Saved entries:

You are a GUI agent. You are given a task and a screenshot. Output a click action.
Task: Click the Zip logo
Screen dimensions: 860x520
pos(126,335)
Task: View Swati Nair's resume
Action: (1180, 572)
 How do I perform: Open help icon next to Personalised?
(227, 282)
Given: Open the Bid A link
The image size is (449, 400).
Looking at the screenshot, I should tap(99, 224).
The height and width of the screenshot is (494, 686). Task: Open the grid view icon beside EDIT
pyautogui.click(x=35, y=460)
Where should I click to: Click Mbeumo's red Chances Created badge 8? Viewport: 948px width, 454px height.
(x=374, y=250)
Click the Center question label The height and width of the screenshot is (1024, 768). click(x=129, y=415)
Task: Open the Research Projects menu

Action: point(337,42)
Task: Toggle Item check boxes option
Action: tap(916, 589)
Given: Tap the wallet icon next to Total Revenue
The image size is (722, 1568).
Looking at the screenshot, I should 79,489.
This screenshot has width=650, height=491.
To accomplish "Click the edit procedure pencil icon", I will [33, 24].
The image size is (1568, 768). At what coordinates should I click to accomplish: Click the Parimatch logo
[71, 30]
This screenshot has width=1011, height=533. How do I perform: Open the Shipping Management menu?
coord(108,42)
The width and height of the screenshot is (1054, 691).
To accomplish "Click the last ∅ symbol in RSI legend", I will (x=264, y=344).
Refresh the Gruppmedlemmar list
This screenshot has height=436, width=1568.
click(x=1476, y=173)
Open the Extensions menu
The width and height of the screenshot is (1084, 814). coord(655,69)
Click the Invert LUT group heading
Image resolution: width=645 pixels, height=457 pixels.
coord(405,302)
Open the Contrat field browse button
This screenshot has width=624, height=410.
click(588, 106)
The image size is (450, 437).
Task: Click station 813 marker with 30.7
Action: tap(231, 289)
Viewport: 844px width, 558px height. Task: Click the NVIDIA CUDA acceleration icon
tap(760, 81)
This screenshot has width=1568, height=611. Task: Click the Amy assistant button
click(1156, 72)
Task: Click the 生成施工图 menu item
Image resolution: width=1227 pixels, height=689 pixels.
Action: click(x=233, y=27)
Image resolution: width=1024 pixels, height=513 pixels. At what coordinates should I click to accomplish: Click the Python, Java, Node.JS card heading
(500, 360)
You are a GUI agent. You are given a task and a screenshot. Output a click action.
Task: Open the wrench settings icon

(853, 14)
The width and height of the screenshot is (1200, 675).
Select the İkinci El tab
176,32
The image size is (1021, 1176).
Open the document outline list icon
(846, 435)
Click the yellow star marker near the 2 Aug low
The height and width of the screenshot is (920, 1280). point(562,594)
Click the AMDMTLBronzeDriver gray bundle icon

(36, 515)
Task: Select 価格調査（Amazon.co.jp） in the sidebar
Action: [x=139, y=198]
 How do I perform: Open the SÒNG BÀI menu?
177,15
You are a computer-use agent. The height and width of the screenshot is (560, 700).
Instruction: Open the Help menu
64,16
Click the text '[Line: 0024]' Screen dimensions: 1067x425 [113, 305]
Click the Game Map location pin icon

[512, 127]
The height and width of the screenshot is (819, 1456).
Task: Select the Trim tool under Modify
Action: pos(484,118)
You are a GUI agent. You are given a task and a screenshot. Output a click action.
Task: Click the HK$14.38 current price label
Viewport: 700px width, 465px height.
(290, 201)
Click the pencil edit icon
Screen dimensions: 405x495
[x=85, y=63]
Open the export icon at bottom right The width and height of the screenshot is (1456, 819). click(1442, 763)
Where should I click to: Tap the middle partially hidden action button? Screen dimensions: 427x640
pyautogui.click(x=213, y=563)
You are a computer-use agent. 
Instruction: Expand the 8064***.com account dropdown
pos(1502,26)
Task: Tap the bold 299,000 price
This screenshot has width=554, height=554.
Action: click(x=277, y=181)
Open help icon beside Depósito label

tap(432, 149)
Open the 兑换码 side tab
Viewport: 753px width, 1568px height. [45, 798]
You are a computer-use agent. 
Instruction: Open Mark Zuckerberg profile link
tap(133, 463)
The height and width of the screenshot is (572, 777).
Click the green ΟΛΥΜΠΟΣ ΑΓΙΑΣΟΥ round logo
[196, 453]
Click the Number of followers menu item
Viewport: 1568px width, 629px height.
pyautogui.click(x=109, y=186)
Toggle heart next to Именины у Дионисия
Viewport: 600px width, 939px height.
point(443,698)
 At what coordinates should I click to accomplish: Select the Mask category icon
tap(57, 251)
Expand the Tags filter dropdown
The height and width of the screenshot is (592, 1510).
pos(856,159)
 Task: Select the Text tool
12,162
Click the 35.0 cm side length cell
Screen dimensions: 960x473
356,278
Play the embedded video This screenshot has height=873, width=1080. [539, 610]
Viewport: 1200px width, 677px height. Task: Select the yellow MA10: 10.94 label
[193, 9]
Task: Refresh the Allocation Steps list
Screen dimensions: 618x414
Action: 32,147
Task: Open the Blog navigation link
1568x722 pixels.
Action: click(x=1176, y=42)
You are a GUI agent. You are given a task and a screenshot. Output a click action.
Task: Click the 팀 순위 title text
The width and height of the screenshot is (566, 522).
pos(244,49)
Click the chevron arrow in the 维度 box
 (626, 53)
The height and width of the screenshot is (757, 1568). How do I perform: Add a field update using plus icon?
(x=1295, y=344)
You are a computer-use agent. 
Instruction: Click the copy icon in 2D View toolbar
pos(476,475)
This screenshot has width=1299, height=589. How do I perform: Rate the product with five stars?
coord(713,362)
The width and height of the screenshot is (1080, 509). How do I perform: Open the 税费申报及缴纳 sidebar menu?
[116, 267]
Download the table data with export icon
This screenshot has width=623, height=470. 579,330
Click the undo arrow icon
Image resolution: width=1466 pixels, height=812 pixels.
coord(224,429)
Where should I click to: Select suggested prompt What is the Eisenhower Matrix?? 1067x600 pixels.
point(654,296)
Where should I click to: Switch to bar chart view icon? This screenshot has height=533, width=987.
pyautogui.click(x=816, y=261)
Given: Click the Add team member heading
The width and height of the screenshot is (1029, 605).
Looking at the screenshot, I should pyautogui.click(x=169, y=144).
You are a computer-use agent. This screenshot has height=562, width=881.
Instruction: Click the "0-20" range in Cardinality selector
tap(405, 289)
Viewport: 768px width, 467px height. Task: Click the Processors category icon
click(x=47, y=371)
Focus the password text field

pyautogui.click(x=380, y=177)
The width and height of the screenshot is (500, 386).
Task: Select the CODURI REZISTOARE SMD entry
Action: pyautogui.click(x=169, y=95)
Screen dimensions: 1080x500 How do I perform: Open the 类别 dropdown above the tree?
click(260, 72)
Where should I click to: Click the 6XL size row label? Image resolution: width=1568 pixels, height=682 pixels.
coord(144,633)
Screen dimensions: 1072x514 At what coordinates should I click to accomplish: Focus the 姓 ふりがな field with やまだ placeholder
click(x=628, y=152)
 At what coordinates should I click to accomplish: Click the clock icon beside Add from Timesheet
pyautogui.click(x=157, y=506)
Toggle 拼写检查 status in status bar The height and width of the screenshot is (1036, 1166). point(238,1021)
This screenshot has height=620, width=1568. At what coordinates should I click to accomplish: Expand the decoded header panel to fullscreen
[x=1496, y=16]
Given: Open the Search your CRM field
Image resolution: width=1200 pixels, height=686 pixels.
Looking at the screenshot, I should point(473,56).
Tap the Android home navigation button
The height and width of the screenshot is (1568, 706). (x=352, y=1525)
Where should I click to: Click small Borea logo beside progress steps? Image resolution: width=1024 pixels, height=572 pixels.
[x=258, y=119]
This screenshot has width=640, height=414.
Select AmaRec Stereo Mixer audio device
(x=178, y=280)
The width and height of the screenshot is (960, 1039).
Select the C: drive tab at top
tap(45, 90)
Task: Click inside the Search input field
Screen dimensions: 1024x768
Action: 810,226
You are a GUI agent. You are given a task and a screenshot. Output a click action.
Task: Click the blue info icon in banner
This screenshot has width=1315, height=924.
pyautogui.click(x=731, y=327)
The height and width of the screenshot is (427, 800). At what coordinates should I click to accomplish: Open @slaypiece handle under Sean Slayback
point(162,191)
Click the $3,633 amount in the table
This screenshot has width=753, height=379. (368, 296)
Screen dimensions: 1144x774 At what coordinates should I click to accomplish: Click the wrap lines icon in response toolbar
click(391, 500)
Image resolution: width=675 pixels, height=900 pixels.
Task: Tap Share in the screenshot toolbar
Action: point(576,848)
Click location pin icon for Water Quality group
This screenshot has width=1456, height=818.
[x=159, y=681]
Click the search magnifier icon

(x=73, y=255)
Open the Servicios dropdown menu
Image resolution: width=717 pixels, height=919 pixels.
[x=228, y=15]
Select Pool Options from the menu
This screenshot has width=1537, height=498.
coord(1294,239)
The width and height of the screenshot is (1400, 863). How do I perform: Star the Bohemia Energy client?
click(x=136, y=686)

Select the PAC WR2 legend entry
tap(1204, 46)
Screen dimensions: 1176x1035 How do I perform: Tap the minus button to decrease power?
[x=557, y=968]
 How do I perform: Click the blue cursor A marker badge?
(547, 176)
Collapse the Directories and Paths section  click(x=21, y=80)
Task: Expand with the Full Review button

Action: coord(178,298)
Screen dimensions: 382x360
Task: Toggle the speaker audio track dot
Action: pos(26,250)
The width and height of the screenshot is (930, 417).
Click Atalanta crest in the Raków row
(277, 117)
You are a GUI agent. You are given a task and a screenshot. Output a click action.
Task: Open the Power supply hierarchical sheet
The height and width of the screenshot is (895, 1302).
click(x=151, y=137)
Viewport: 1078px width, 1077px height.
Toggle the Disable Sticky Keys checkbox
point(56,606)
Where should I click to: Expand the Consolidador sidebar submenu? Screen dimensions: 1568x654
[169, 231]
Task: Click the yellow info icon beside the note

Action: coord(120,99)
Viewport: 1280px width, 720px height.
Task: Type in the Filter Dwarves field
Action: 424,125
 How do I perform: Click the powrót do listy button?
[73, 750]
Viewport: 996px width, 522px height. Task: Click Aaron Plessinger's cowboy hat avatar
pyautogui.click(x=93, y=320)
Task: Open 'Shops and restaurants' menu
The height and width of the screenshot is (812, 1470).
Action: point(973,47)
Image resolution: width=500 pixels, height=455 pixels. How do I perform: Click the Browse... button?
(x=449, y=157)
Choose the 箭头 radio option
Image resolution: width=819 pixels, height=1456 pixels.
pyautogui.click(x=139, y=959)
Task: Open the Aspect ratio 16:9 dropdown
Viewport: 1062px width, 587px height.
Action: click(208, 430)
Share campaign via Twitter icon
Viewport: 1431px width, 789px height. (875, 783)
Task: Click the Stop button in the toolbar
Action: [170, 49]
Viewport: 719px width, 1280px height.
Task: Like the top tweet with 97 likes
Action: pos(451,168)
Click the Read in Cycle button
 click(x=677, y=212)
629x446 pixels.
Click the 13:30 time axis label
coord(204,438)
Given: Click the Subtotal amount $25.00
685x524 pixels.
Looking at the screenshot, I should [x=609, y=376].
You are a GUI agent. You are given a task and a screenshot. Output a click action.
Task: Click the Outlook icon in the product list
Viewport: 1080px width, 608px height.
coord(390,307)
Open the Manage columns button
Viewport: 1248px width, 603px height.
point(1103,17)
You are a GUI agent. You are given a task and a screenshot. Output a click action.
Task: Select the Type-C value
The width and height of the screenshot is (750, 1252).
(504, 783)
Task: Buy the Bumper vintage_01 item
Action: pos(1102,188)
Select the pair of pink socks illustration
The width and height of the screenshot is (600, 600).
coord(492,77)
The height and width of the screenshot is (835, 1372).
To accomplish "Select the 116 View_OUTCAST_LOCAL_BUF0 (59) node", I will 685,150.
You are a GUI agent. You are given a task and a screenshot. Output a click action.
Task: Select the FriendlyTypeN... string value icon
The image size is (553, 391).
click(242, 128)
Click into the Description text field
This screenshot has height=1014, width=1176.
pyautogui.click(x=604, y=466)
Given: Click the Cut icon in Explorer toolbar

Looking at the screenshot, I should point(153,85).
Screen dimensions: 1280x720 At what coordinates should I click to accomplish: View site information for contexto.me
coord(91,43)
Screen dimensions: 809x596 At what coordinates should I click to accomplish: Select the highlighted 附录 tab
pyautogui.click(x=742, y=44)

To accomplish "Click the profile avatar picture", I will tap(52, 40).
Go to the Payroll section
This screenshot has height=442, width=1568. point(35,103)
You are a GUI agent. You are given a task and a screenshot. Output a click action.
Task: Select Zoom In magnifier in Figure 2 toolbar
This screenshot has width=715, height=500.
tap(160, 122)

Action item
Write out every line in the data that holds the string "price".

Completed exercise
Task: Click the HK$14.38 current price label
Task: Tap the bold 299,000 price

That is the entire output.